▸ ABOUT THIS TASK
Omit the pictures and return every entry exactly as written.

▸ DATA FOR ANALYSIS

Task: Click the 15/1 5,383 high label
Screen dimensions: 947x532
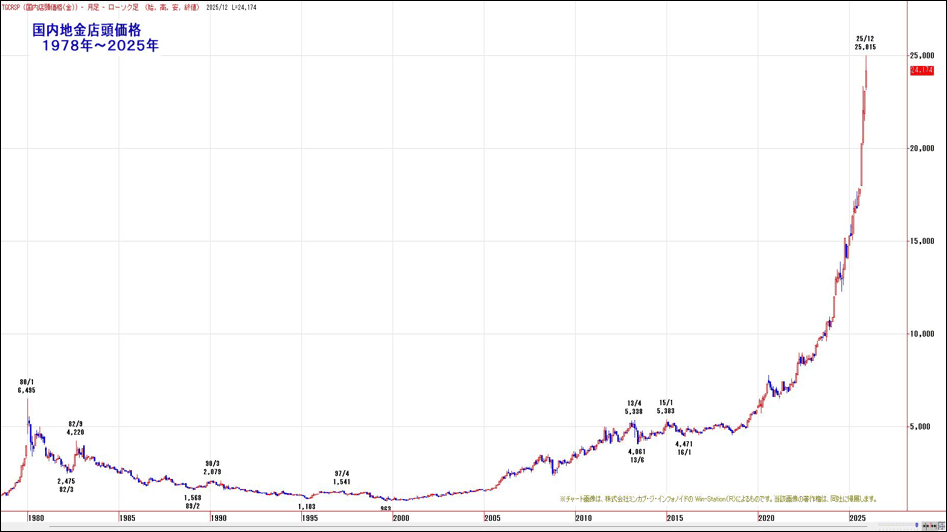Action: (x=665, y=407)
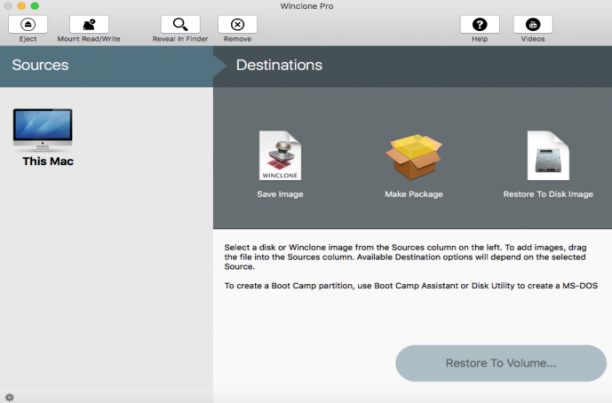The image size is (612, 403).
Task: Click the Save Image label
Action: pos(280,194)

▸ RESULT OF THE EXERCISE
Task: Click the 15/1 5,383 high label
Screen dimensions: 947x532
Action: (x=665, y=407)
The image size is (612, 403).
Task: Click the Save Image label
Action: pos(280,194)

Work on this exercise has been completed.